Exercise instructions: Where a line of the following data contains the string "Vendredi", include it in the tally. Report the total alone.

─── Exercise data

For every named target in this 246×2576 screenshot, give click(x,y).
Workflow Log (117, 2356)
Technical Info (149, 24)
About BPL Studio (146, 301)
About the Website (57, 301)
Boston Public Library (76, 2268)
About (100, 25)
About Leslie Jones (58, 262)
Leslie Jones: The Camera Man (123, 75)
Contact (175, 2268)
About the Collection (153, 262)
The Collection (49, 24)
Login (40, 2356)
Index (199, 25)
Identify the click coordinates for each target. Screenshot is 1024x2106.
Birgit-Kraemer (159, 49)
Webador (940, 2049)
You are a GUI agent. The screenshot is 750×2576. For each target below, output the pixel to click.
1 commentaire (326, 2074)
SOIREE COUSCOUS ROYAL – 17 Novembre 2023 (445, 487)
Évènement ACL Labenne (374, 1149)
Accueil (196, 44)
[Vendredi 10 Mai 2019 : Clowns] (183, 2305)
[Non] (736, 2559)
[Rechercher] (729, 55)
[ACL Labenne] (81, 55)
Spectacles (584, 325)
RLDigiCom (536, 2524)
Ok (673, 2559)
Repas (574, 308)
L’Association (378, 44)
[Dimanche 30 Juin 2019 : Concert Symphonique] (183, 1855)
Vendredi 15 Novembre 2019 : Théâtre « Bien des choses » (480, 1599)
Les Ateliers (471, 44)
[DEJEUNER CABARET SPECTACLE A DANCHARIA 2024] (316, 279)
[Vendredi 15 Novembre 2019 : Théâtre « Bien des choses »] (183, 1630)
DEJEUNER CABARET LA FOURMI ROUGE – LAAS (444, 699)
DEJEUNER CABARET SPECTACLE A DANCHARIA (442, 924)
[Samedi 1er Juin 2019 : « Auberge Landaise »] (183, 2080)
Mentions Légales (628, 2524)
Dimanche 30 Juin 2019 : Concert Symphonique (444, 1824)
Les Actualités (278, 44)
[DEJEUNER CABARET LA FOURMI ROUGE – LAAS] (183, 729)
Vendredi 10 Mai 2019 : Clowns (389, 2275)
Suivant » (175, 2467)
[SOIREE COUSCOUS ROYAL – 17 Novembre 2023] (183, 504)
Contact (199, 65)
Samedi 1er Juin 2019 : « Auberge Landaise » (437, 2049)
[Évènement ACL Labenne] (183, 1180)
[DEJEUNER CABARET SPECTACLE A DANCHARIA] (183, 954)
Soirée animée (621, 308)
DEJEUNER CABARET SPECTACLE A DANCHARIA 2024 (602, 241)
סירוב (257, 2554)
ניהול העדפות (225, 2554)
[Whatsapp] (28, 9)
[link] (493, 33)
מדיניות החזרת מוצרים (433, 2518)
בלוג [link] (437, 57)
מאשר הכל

──────

Result below: 4